◆ **THE REQUEST**
Copy every one of the records below word for word, line by line.

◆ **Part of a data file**
-- START --
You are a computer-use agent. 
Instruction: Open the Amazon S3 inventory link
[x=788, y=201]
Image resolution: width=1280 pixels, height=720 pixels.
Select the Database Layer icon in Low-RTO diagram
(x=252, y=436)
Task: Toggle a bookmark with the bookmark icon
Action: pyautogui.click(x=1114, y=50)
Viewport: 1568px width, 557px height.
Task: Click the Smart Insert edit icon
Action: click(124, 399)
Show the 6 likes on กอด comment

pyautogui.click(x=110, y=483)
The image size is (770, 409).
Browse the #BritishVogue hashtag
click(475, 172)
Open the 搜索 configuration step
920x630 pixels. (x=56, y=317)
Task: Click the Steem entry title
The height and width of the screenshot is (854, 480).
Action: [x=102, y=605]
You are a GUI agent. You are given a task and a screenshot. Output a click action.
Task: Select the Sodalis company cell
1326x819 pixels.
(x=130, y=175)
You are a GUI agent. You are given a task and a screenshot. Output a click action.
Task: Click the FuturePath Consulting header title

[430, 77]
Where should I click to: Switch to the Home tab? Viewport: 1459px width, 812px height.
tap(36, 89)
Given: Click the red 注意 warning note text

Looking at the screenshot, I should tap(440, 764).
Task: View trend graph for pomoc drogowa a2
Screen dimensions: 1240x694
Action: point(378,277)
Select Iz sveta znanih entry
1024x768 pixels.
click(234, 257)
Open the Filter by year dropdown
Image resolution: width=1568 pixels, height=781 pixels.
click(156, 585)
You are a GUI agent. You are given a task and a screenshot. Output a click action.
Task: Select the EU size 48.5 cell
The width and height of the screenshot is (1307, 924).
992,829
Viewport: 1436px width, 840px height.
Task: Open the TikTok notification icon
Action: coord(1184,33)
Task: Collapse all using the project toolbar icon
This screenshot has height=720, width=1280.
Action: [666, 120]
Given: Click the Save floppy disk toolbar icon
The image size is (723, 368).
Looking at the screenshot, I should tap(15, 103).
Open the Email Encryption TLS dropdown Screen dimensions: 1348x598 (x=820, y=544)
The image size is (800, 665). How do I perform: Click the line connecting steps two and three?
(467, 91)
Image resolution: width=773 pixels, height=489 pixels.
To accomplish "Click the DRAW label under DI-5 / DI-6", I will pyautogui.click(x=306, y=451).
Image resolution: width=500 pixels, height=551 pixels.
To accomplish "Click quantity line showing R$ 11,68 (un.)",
-- END --
◆ **SOLUTION TO THIS EXERCISE**
You are a computer-use agent. 
Instruction: Open the Amazon S3 inventory link
[x=788, y=201]
Image resolution: width=1280 pixels, height=720 pixels.
Select the Database Layer icon in Low-RTO diagram
(x=252, y=436)
Task: Toggle a bookmark with the bookmark icon
Action: pyautogui.click(x=1114, y=50)
Viewport: 1568px width, 557px height.
Task: Click the Smart Insert edit icon
Action: click(124, 399)
Show the 6 likes on กอด comment

pyautogui.click(x=110, y=483)
The image size is (770, 409).
Browse the #BritishVogue hashtag
click(475, 172)
Open the 搜索 configuration step
920x630 pixels. (x=56, y=317)
Task: Click the Steem entry title
The height and width of the screenshot is (854, 480).
Action: [x=102, y=605]
You are a GUI agent. You are given a task and a screenshot. Output a click action.
Task: Select the Sodalis company cell
1326x819 pixels.
(x=130, y=175)
You are a GUI agent. You are given a task and a screenshot. Output a click action.
Task: Click the FuturePath Consulting header title

[430, 77]
Where should I click to: Switch to the Home tab? Viewport: 1459px width, 812px height.
tap(36, 89)
Given: Click the red 注意 warning note text

Looking at the screenshot, I should tap(440, 764).
Task: View trend graph for pomoc drogowa a2
Screen dimensions: 1240x694
Action: point(378,277)
Select Iz sveta znanih entry
1024x768 pixels.
click(234, 257)
Open the Filter by year dropdown
Image resolution: width=1568 pixels, height=781 pixels.
click(156, 585)
You are a GUI agent. You are given a task and a screenshot. Output a click action.
Task: Select the EU size 48.5 cell
The width and height of the screenshot is (1307, 924).
992,829
Viewport: 1436px width, 840px height.
Task: Open the TikTok notification icon
Action: coord(1184,33)
Task: Collapse all using the project toolbar icon
This screenshot has height=720, width=1280.
Action: [666, 120]
Given: Click the Save floppy disk toolbar icon
The image size is (723, 368).
Looking at the screenshot, I should tap(15, 103).
Open the Email Encryption TLS dropdown Screen dimensions: 1348x598 (x=820, y=544)
The image size is (800, 665). How do I perform: Click the line connecting steps two and three?
(467, 91)
Image resolution: width=773 pixels, height=489 pixels.
To accomplish "Click the DRAW label under DI-5 / DI-6", I will pyautogui.click(x=306, y=451).
Image resolution: width=500 pixels, height=551 pixels.
To accomplish "Click quantity line showing R$ 11,68 (un.)",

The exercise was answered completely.